Doug Henwood dhenwood at panix.com
Tue Jun 9 09:25:24 PDT 1998


Wojtek Sokolowski wrote:


>The second reason pertains to the numerator of the unemployment rate. BLS
>uses headcount rather than full-time equivalent (FTE) to account for
>employment. That is, a person who is employed only 10 hours a week counts
>the same as the one who is employed 40 hours a week. This, BTW, is a
>well-known weakness of the employment stats. Thus, significant numbers of
>the under-employed can skew the employment rates upward, as compared to the
>FTE approach.

The BLS publishes reams of data on part-time and multiple jobholding as well as hours worked.


>I suspect that underemployment (part-tiem, temporary arrangements) are more
>prevalent in the US than in Europe, and that again skews the US stats
>upward as compared to Europe.

In 1996, according to the OECD, 18.3% of U.S. employment was part-time, compared with 22.1% for the U.K., 18.9% for Canada, 16.3% for Germany, 16% for France, 21.4% for Japan, and 23.6% for Sweden. Unlike poverty and polarization, where the U.S. usually ranks on top, U.S. levels of part-timing and contingency are about average for the OECD. As for women's share of part-time employment (and part-timing as a share of women's employment), the U.S. is at the low end of the OECD.


>I do not know if those two biases can account for the 4-percentage points
>difference between the US and the Canadian/European rates, but it is likely
>that they are a nontrivial part of that difference.

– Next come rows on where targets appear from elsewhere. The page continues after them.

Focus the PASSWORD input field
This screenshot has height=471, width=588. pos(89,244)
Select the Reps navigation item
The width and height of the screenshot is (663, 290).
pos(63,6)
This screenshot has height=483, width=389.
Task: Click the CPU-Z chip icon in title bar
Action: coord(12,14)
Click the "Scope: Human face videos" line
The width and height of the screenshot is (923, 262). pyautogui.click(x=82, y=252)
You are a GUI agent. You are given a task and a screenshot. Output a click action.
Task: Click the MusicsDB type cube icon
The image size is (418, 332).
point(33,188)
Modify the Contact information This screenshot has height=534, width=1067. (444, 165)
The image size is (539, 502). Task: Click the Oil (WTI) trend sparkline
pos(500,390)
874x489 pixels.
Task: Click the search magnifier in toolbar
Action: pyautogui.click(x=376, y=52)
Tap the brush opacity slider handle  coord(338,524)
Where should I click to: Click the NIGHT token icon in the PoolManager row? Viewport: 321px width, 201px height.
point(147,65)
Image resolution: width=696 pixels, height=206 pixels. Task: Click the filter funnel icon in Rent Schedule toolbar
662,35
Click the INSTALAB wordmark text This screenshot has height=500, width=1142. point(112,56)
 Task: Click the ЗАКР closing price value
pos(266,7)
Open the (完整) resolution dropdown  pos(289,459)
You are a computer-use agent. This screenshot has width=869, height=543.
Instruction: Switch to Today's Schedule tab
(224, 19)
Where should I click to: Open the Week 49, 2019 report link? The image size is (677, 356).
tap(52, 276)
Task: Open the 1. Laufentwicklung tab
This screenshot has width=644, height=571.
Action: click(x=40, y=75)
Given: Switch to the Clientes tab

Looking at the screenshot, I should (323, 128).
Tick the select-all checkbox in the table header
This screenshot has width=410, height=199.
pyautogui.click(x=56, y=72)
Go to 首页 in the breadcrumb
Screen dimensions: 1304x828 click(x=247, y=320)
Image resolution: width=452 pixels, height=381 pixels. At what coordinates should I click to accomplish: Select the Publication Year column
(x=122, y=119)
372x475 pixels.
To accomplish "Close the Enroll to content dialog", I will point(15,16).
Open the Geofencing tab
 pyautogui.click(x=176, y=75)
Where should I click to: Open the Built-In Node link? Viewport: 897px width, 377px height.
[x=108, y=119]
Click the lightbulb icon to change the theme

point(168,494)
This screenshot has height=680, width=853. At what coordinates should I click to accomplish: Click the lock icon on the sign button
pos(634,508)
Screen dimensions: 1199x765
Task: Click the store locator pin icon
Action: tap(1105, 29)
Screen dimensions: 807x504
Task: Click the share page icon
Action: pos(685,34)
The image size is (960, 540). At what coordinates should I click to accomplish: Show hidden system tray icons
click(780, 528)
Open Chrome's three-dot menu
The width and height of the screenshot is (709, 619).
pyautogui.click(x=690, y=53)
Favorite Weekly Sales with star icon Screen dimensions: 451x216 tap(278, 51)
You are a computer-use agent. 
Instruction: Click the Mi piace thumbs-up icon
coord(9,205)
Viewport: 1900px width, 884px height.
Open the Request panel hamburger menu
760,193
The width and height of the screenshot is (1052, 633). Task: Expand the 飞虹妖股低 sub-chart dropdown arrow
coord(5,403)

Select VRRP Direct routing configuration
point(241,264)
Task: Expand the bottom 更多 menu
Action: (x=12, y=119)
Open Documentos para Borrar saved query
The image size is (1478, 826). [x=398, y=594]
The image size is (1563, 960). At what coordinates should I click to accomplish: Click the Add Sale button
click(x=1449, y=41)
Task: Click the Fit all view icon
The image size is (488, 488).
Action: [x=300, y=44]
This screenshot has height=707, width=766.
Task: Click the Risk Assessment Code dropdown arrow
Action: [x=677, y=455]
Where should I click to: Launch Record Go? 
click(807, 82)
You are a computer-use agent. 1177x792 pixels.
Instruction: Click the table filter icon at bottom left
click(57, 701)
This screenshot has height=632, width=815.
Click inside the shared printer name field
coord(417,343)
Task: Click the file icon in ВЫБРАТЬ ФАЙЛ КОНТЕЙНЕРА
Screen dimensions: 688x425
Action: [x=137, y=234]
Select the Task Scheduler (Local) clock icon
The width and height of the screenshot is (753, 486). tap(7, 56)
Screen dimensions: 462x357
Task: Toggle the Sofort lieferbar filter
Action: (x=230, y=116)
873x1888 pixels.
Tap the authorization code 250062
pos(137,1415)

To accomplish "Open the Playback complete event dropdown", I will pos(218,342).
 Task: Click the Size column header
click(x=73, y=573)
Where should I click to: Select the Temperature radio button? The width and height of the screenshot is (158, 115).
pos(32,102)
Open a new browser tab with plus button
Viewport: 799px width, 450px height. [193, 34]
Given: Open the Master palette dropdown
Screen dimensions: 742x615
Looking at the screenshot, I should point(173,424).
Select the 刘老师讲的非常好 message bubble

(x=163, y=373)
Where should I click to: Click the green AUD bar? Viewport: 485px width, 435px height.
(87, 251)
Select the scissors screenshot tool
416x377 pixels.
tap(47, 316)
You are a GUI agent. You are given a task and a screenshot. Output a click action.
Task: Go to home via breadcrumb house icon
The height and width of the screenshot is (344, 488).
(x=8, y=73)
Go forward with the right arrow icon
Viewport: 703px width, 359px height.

The OECD figs I was quoting are by standardized definitions, so the only possible explanation (other than actual levels of unemployment) for the difference would be coverage of the survey. Do German enumerators capture the Turkish population? French, the Algerians? Brits, the Jamaicans and Pakistanis?

Looked at another way, U.S. employment levels tell the same story the unemployment rate does: In 1996, 75% of the U.S. adult population was working, compared with 59.1% in the EU, 68.5% in Canada, and 74.6% in Japan. In general, I'd say the major labor market problem in the U.S. is too much work for too little pay, not unmeasured unemployment.